今、農業の世界では、6次産業化が政策として進められている。6次産業化とは、1次産業で完結する従来の農業から、2次である加工、3次の販売までを一貫して手掛ける手法のこと。しかし、各部門が有機的に連携するのは簡単ではなく、6次産業化に成功している農村地域は数少ない。

そうした中で、「6次産業化」という言葉がない時代からそれを実践し、農業経営の革新に取り組んできた農場がある。
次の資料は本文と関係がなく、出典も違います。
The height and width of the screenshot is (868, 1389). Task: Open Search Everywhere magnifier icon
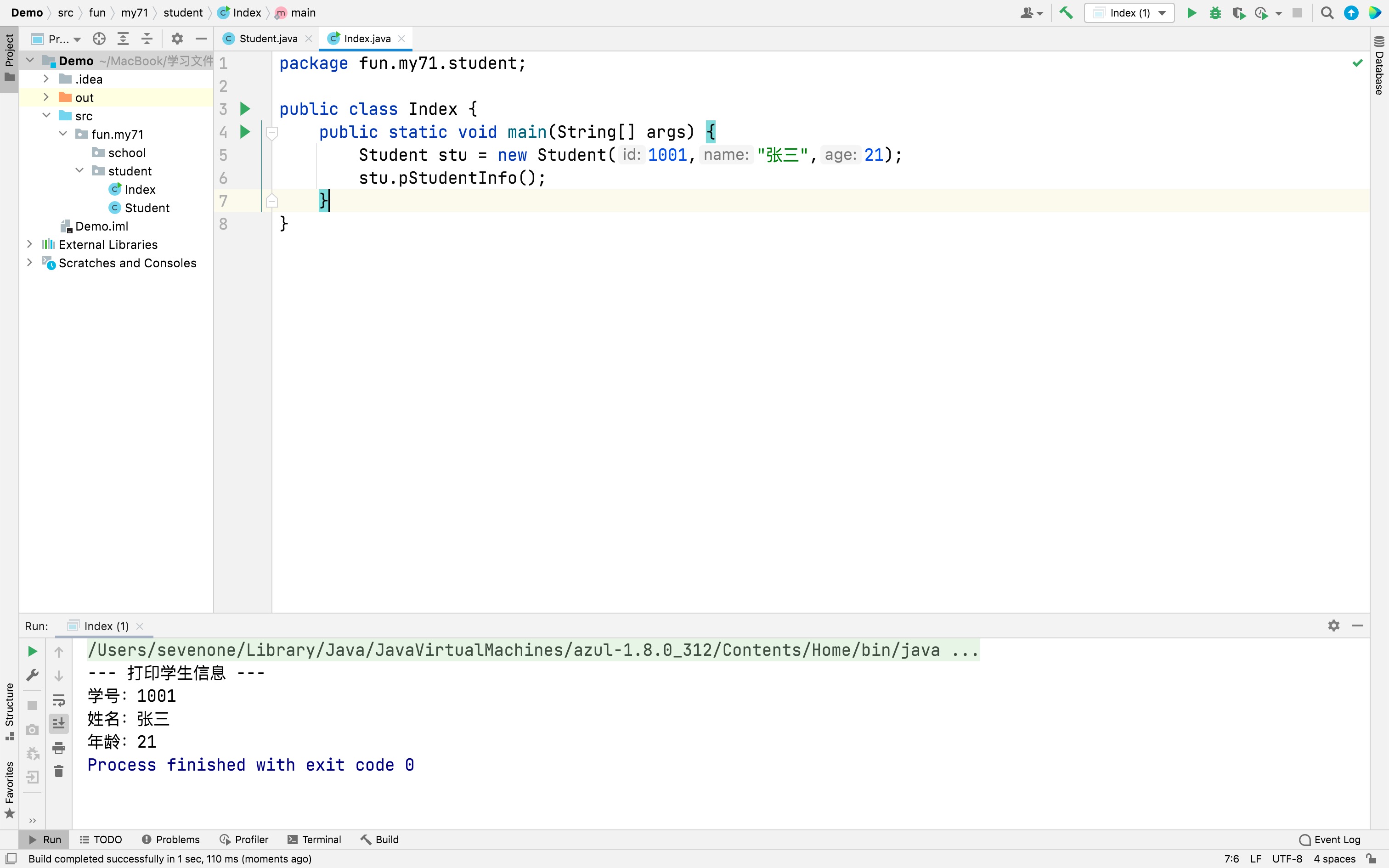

山口県北部の山口市阿東徳佐地区にある船方農場グループだ。

船方農場グループは、農業生産の1次、生産物を加工する2次、販売や農業体験の交流事業を展開する3次までを手掛け、6次産業化を実現

「0円リゾート」で顧客を獲得

船方農場グループは、1969年に坂本多旦氏と4人の仲間たちで始まり、すぐに農業経営の法人化を目指した。

「グローバル化による農作物の競争が激しくなる中で、産業として農業経営を行っていく、いわばプロ農業者による運営の確立を目指したのです」

坂本多旦 船方農場グループ 代表

といっても当時はモデルとする事業が周りになく、試行錯誤の繰り返しだった。新しい農業をつくっていく上で、何よりも必要となったのは地域からの理解と協力だった。